Potassium Channel Activation in Vascular Smooth Muscle

Abstract
K+ channel opening causing membrane hyperpolarization in vascular smooth muscle and thereby vasodilatation, cannot be rated as the ‘newly discovered’ action principle of certain pharmacological substances but as an ubiquitous physiological mechanism for the relaxation in smooth muscle. Acidification of the serum-pH-value is such an effector influence initiating vasodilatation. Drugs such as pinacidil, nicorandil, minoxidil sulphate and cromakalim effect vasodilatation by membrane hyperpolarization of the vascular smooth muscle cells as well, which in some tissues raises the membrane potential to a value close to the K+ equilibrium potential [36]. Although the number of K+ channels observed is steadily but rapidly increasing, they can still be classified. They are usually subdivided according to their mode of activation.

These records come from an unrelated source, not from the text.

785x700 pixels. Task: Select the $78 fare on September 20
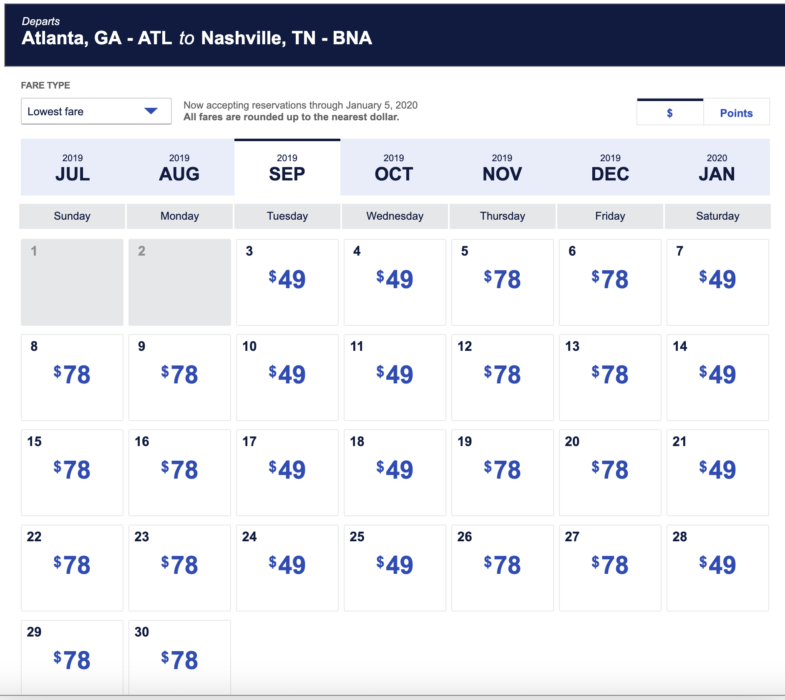click(610, 470)
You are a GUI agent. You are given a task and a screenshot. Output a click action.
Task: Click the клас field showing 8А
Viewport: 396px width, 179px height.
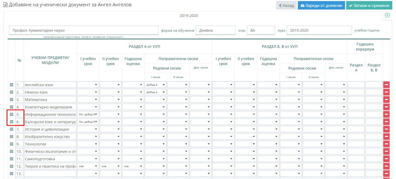point(261,30)
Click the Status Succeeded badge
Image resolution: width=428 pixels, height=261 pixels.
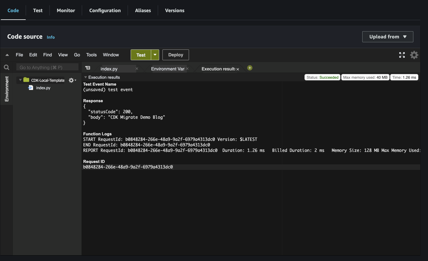point(322,77)
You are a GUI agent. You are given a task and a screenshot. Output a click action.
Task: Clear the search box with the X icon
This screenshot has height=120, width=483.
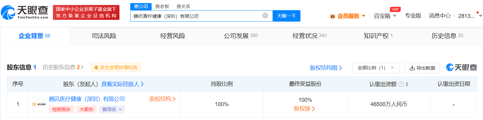click(x=265, y=16)
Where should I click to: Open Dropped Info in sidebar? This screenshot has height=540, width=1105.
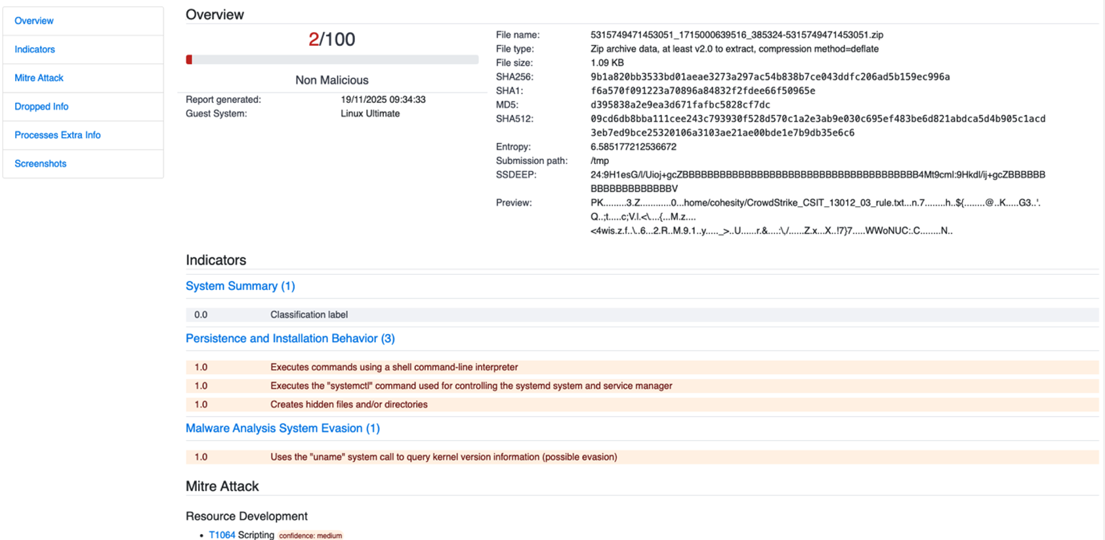[41, 106]
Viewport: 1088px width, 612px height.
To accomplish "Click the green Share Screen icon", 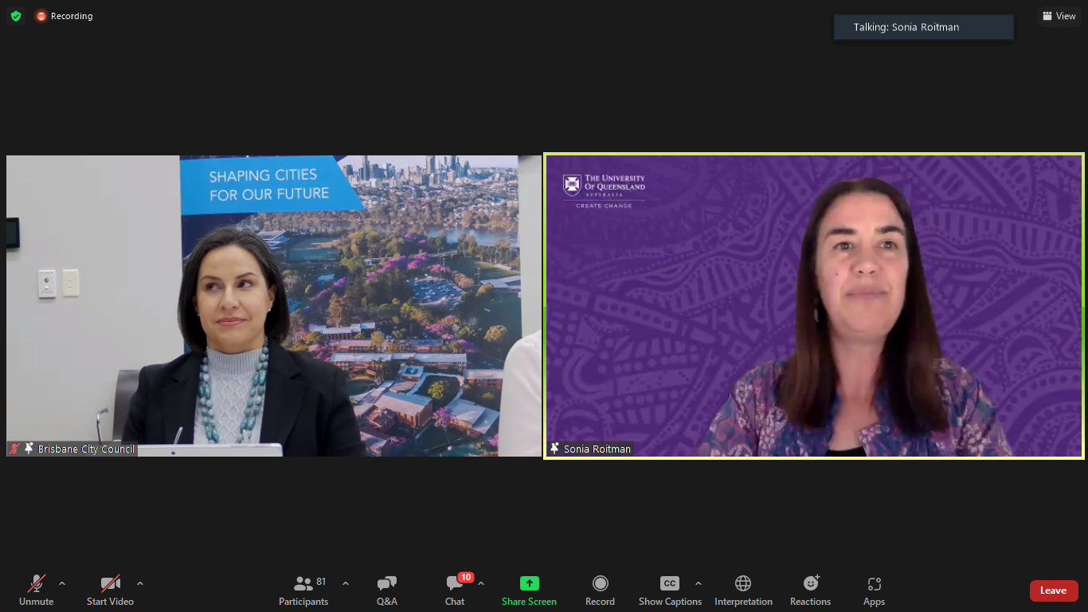I will tap(529, 583).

Some are activated strictly voltage-dependently, others by a variation in the intracellular Ca2+ concentration, and some by the internal concentration of ATP, Na+, cyclic nucleotides etc. The heterogeneous group of K+ channel openers may be a potential therapy for hypertension, asthma, peripheral vascular disease, and diseases of the heart and nervous system. The central starting point of their physiological mode of action is the hyperpolarization of the smooth muscle cells which leads to relaxation by closing T- and/or L-type Ca2+ channels without, in the classical sense, the participation of cAMP or cGMP [34]. We would like to discuss this problem from a physiological point of view and venture a wider definition of the term ’K+ channel opener’. This seems to be justified by the fact that cyclic nucleotides also elicit a membrane hyperpolarization in the vascular smooth muscle.